--- Stated goal ---
In the passage below about the failing Template Haskell splice, when does the issue occur?

--- Selected passage ---
========
At the end is a log of my ghci session reproducing the issue. It is expected that the splice should succeed, but GHC complains "Illegal data constructor name: `fromList' ... When splicing a TH expression".

Full definitions being used can be found at http://hackage.haskell.org/package/regex-tdfa-quasiquoter-0.2.0.0 . Briefly, this is the splice being used.

[e|patternToRegex $patternExp $compOptsExp $execOptsExp|]
where
patternExp = dataToExpQ (const Nothing) pattern
compOptsExp = dataToExpQ (const Nothing) compOpts
execOptsExp = dataToExpQ (const Nothing) execOpts

Data and Typeable instances are derived (using -XStandaloneDeriving -XDeriveDataTypeable) as orphan instances in the Internal module.

The issue occurs when using bracket expressions (in POSIX regular expressions). There may be other cases but I have not uncovered them.

> ghci
GHCi, version 7.8.3: http://www.haskell.org/ghc/  :? for help
Loading package ghc-prim ... linking ... done.
Loading package integer-gmp ... linking ... done.
Loading package base ... linking ... done.
>>> :set -XQuasiQuotes
>>> import Text.Regex.TDFA.QuasiQuoter
>>> :t [re|;[a]|]
Loading package transformers-0.3.0.0 ... linking ... done.
========
(Records)
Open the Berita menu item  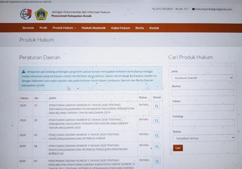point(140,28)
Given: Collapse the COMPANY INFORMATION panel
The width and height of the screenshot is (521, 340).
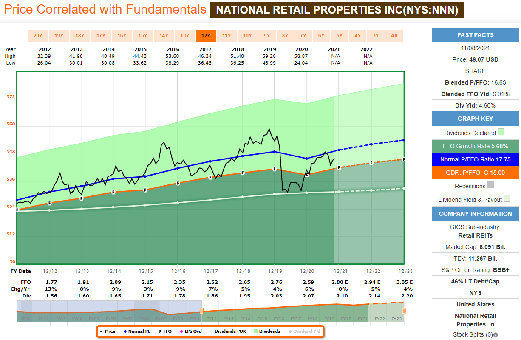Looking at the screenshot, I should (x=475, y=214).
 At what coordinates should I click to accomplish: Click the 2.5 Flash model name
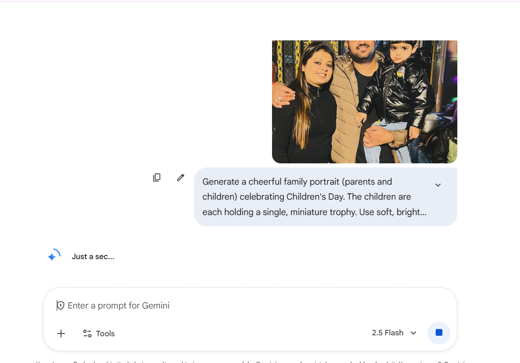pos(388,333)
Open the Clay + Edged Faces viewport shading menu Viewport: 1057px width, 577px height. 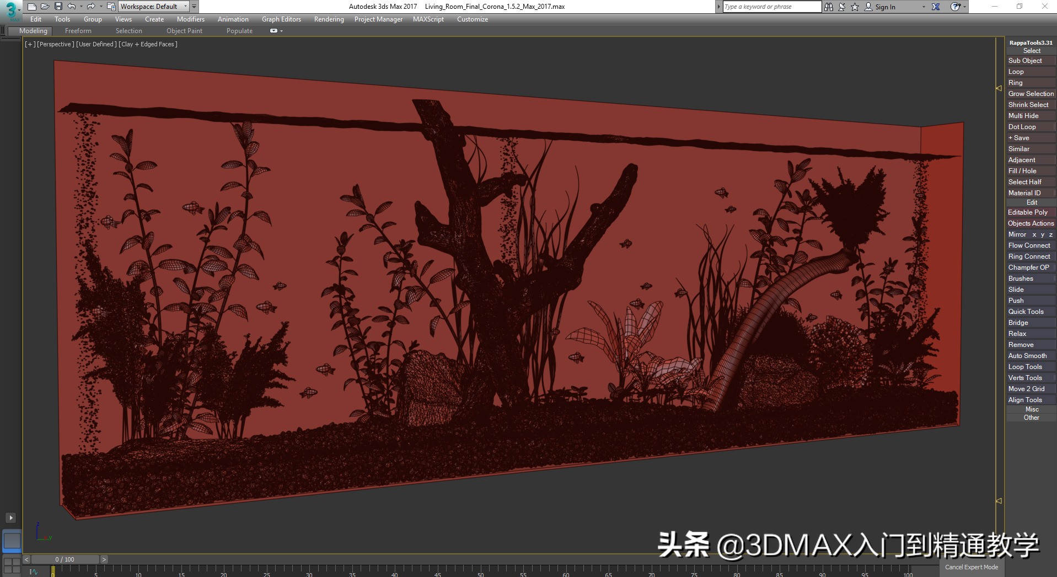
========
--- Task result ---
It occurs when bracket expressions are used in POSIX regular expressions.